**Task statement**: Scan the entries for lines with the word "will", then copy those lines.

**Pixel coordinate grounding data**:

- - -

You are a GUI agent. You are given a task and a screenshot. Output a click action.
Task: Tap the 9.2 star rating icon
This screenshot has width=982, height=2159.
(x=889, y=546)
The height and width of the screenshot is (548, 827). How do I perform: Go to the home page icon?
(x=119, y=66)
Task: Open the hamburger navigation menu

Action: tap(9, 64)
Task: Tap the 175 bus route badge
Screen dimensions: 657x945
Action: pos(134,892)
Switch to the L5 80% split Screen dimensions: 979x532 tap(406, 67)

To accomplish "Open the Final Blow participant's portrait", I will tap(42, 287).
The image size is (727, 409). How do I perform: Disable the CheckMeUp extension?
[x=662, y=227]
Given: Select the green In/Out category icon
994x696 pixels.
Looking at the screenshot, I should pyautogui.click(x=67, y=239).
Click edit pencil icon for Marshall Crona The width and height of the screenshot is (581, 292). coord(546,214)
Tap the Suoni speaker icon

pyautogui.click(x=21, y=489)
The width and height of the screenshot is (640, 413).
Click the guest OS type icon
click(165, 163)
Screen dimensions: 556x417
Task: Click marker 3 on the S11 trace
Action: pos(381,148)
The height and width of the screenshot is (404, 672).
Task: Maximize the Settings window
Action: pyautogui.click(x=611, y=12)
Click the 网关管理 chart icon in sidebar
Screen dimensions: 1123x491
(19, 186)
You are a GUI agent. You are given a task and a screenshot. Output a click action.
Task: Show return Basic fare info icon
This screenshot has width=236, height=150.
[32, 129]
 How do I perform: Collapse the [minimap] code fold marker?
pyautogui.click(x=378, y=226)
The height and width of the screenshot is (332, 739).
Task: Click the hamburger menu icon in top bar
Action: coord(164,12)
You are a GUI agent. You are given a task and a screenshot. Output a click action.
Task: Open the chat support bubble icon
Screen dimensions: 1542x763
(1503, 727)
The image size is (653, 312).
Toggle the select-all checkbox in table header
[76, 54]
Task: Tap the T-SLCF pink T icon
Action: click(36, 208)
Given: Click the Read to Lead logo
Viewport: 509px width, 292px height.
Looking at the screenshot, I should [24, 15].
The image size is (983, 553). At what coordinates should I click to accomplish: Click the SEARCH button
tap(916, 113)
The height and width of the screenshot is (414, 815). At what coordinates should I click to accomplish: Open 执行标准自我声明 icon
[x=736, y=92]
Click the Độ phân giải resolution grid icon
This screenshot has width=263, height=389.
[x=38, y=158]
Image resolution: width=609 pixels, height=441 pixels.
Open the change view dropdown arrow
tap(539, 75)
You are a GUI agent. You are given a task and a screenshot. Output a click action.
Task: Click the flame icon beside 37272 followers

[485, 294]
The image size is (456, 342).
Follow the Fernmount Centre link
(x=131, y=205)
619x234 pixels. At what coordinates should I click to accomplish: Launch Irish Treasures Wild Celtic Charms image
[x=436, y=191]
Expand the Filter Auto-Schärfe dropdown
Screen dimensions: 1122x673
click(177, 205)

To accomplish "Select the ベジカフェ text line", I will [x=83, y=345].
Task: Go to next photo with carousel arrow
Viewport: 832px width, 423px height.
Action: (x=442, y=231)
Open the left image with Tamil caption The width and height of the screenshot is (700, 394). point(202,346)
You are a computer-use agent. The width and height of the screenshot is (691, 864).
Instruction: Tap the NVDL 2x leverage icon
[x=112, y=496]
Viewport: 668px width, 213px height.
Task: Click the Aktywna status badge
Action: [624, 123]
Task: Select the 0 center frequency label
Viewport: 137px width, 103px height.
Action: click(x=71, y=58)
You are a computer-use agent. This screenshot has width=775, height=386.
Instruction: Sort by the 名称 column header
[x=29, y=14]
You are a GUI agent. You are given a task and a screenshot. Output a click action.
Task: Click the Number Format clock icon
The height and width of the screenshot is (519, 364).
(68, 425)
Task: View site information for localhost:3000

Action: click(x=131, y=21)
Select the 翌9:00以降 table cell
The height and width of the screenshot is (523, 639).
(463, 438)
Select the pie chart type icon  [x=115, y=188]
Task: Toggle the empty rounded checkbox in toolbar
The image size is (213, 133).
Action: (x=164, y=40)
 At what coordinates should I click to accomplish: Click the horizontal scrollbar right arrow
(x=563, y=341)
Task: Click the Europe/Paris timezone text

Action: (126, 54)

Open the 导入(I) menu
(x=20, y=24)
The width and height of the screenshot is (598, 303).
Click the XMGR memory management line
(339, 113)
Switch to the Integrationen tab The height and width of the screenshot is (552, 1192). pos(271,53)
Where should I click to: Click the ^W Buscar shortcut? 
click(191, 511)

- - -

**Answer to this exercise**:
To accomplish "Open the Final Blow participant's portrait", I will tap(42, 287).
To accomplish "Select the ベジカフェ text line", I will [x=83, y=345].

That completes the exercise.